### Collected data
== Segment start ==

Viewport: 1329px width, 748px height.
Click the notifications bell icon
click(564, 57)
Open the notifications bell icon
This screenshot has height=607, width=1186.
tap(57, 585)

== Segment end ==

### The task
Take the entries above and transcribe them in full.

### Your response
Viewport: 1329px width, 748px height.
Click the notifications bell icon
click(564, 57)
Open the notifications bell icon
This screenshot has height=607, width=1186.
tap(57, 585)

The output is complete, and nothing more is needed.